# How to complete this task:
Show the lines below that contain the string "icon".

# Provided records:
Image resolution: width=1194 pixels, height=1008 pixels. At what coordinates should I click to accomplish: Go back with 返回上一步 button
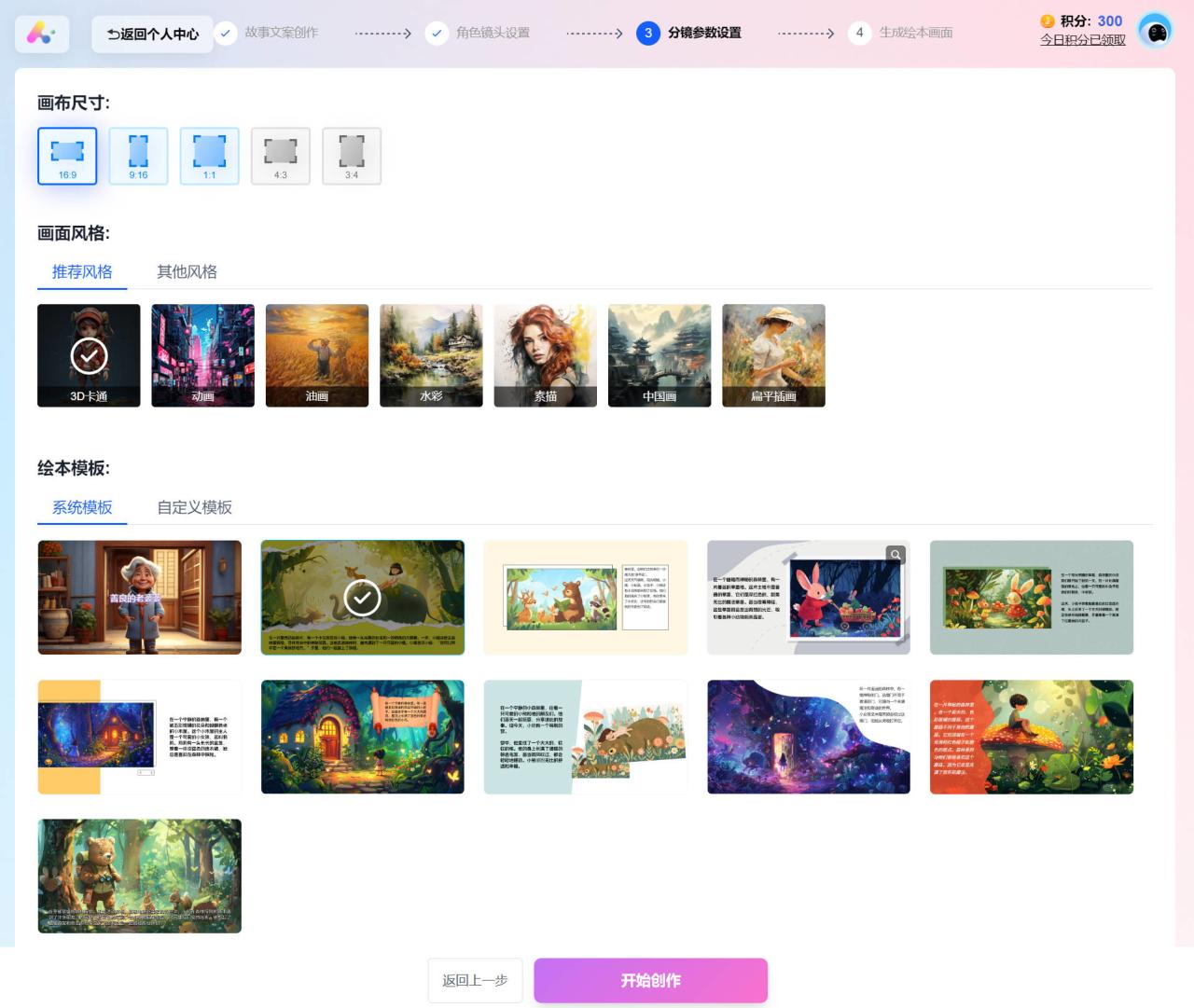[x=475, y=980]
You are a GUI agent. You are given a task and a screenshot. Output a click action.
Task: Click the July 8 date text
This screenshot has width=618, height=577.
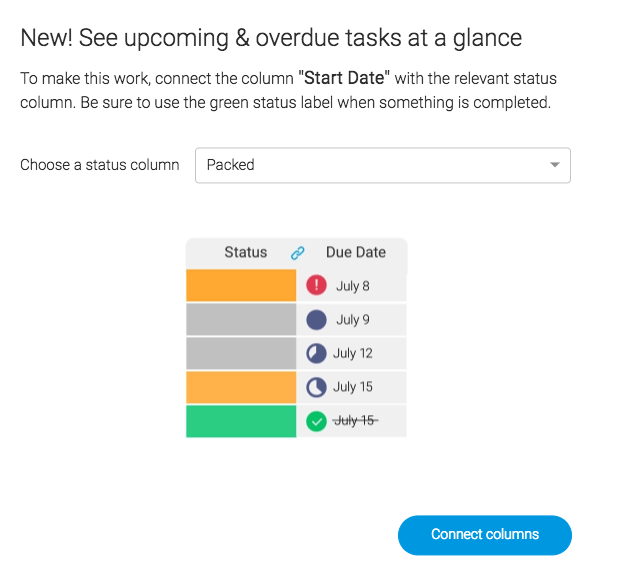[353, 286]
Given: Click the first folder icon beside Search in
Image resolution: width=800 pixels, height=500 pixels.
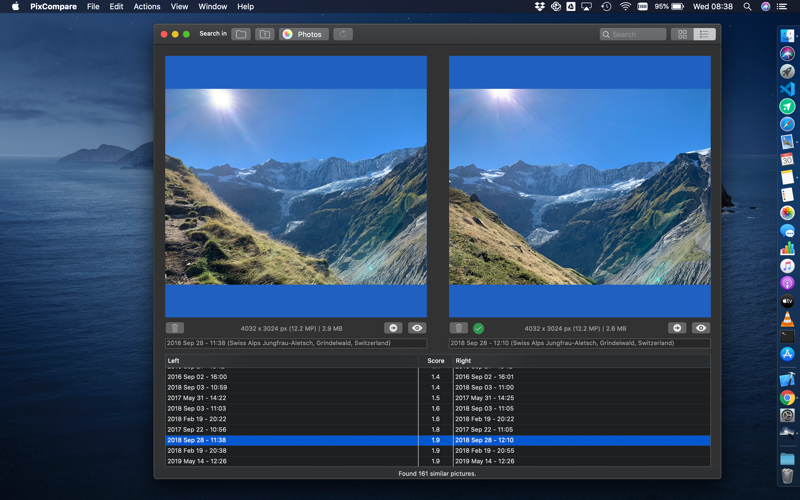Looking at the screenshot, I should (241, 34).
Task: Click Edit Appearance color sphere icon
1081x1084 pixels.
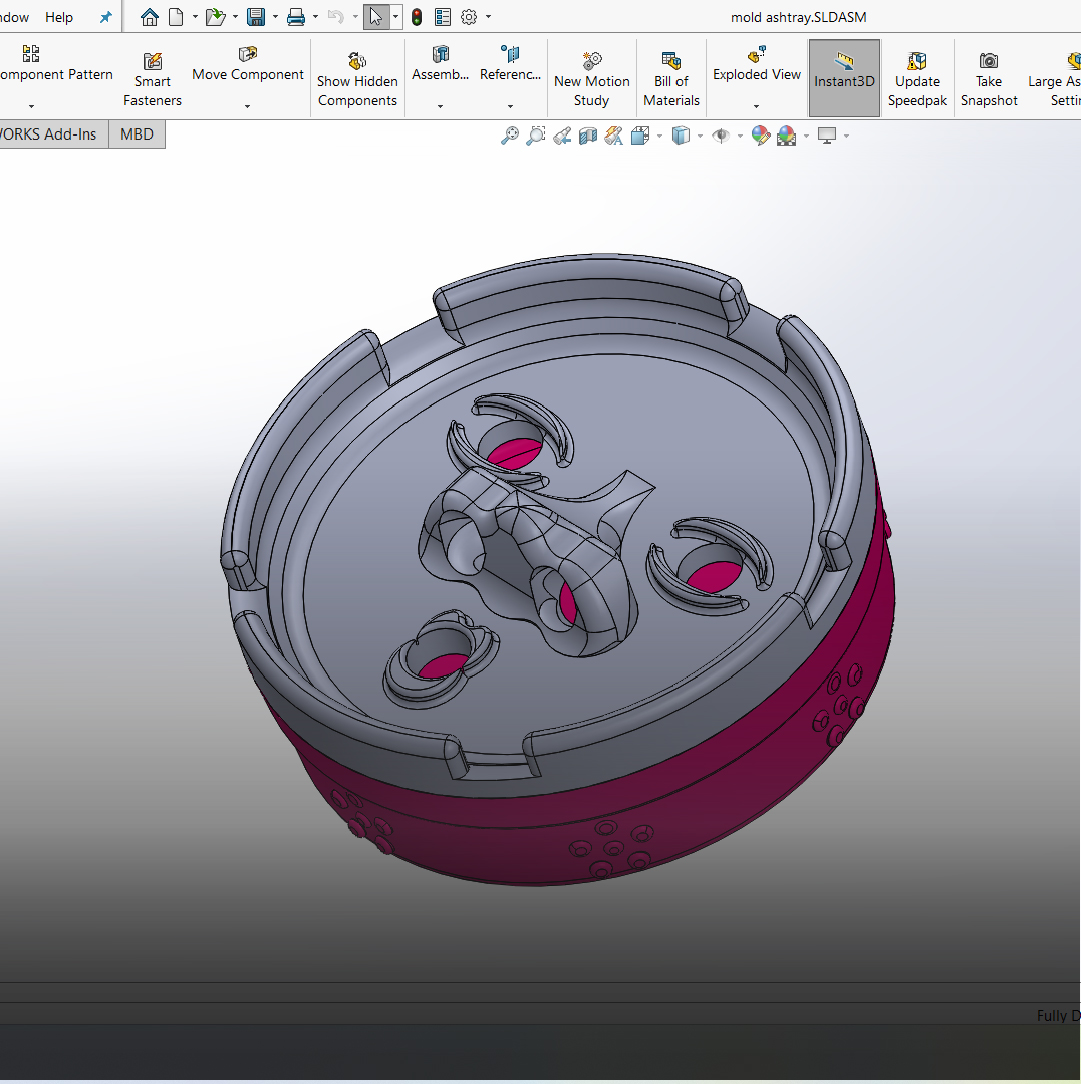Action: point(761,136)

# Your solution:
Given: Click the first folder icon beside Search in
Task: Click Edit Appearance color sphere icon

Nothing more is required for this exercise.